▶ EXERCISE GOAL:
Reproduce the records below, swapping "thumbnail" for "preview" wherever it occurs and leaving everything else unchanged.

▶ INFORMATION SHOWN:
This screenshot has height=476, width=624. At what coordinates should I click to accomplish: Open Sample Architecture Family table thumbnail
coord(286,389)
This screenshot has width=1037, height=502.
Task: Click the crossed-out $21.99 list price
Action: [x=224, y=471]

▶ TASK RESPONSE:
This screenshot has height=476, width=624. At what coordinates should I click to accomplish: Open Sample Architecture Family table preview
coord(286,389)
This screenshot has width=1037, height=502.
Task: Click the crossed-out $21.99 list price
Action: [x=224, y=471]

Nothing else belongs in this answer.